# Dataset extract start
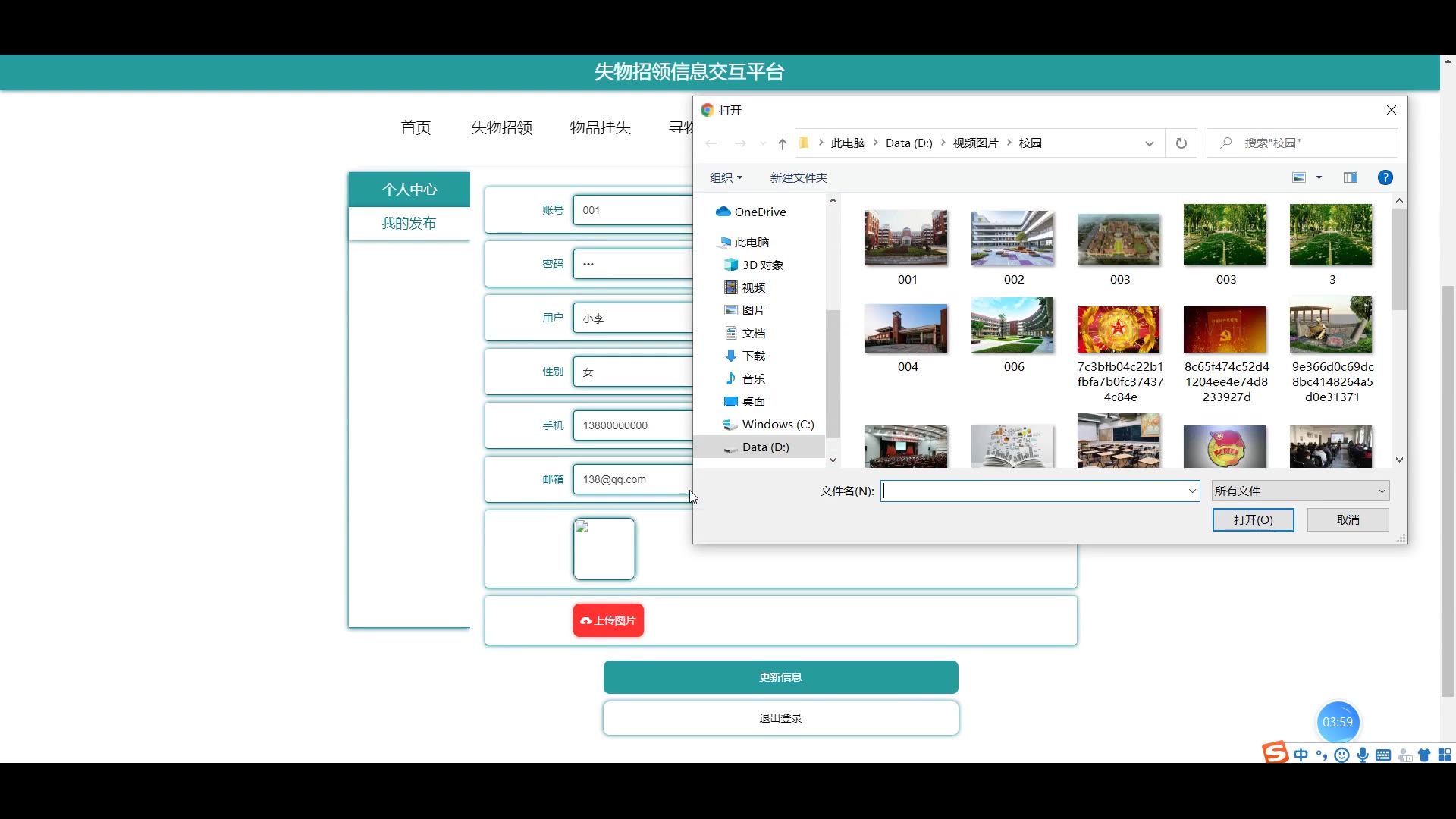Click the up-one-level arrow icon

(782, 143)
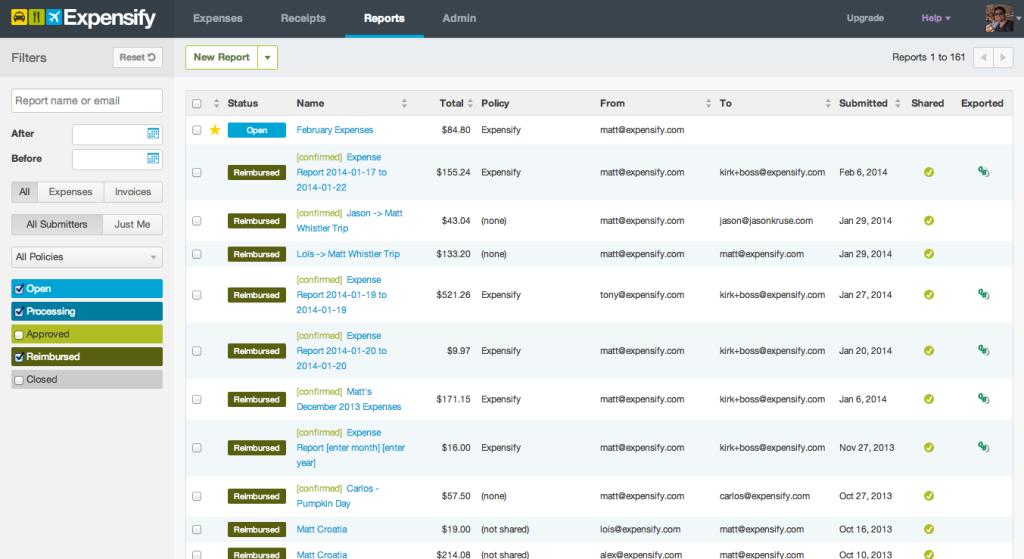Reset all filters

138,58
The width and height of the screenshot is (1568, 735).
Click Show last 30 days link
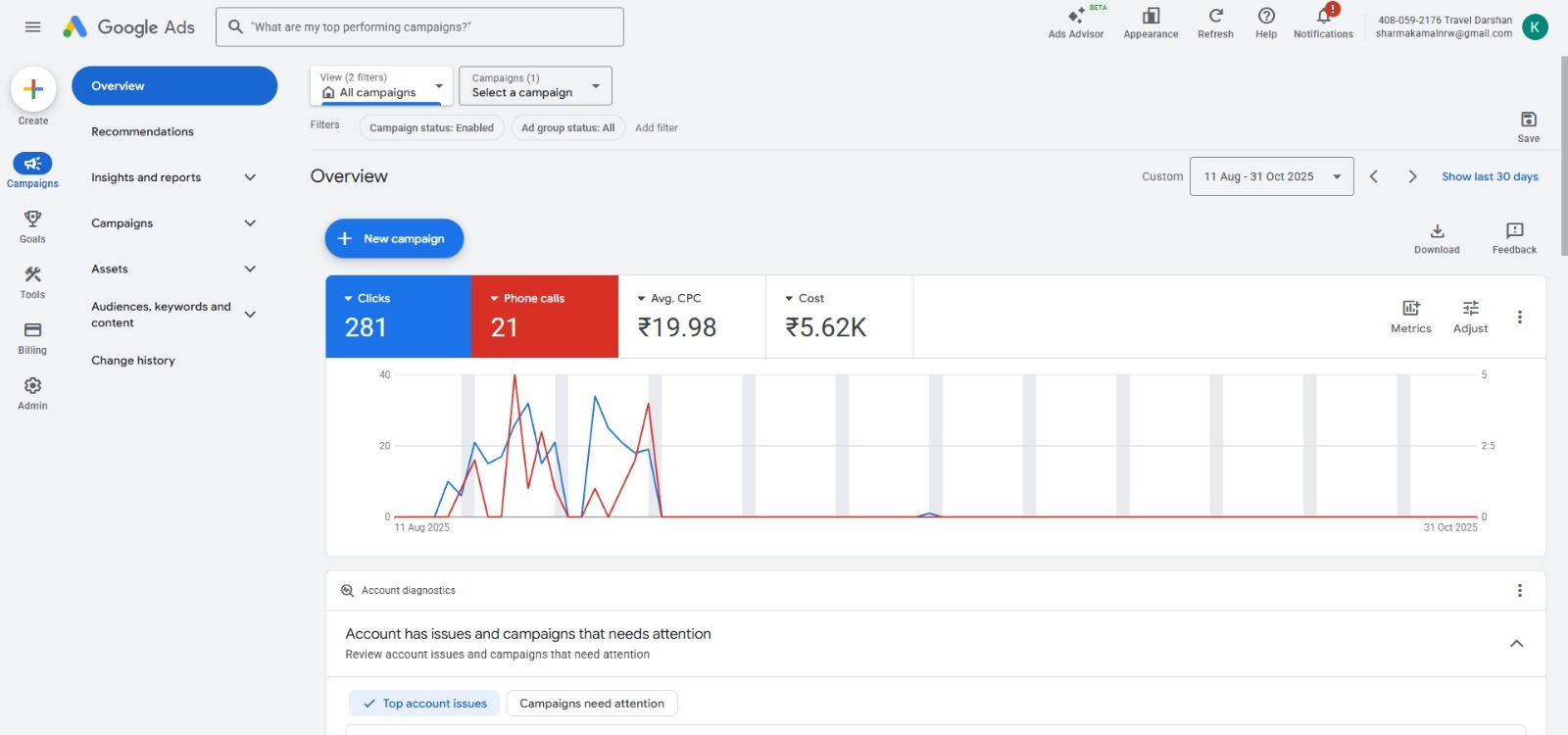pos(1489,176)
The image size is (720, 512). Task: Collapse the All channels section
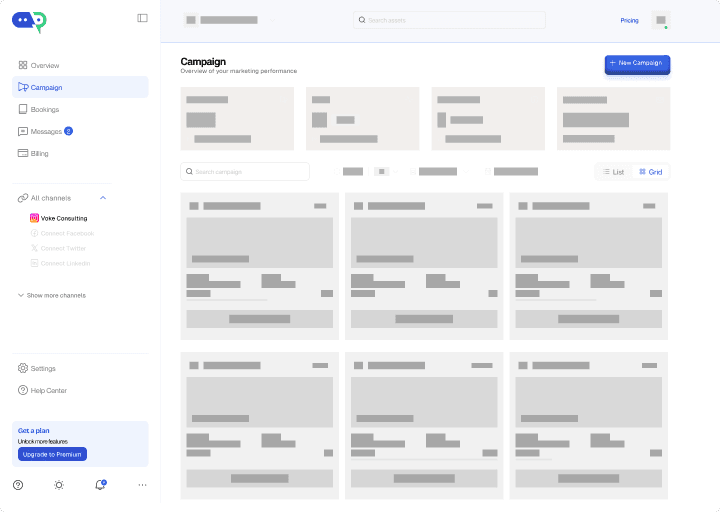[x=103, y=198]
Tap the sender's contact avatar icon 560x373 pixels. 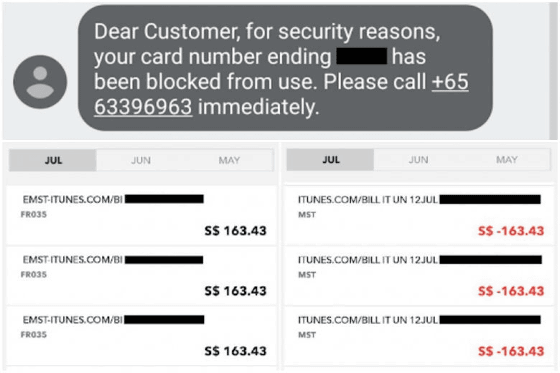[40, 82]
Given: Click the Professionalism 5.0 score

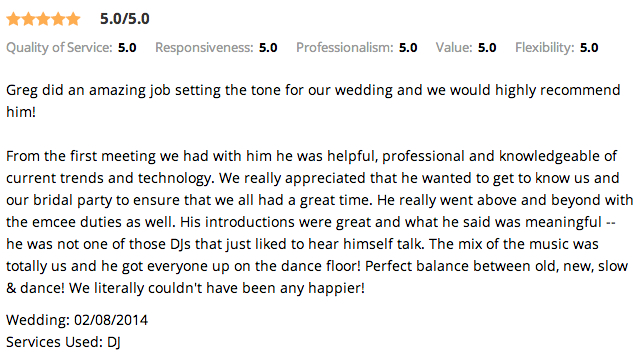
# Dataset extract end
Description of the task
Please retype the listing exactly, everything from its start down to the line containing "[x=103, y=198]", including that line, and leave the pictures out of your answer.

In response
Click the up-one-level arrow icon

(782, 143)
Reset all filters

138,58
The width and height of the screenshot is (1568, 735).
Click Show last 30 days link
pos(1489,176)
The image size is (720, 512). Task: Collapse the All channels section
[x=103, y=198]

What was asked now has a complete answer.